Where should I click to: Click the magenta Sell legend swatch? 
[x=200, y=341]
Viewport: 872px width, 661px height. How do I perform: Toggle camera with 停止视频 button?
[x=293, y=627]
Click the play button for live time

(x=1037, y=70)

○ ○ ○ ○ ○ ○ ○

*TASK TO CARRY OUT*
Retype exactly the lines from the one containing "Viewport: 872px width, 661px" through the end of the data. Add nothing.

*RESPONSE TO THIS EXERCISE*
Viewport: 872px width, 661px height. How do I perform: Toggle camera with 停止视频 button?
[x=293, y=627]
Click the play button for live time

(x=1037, y=70)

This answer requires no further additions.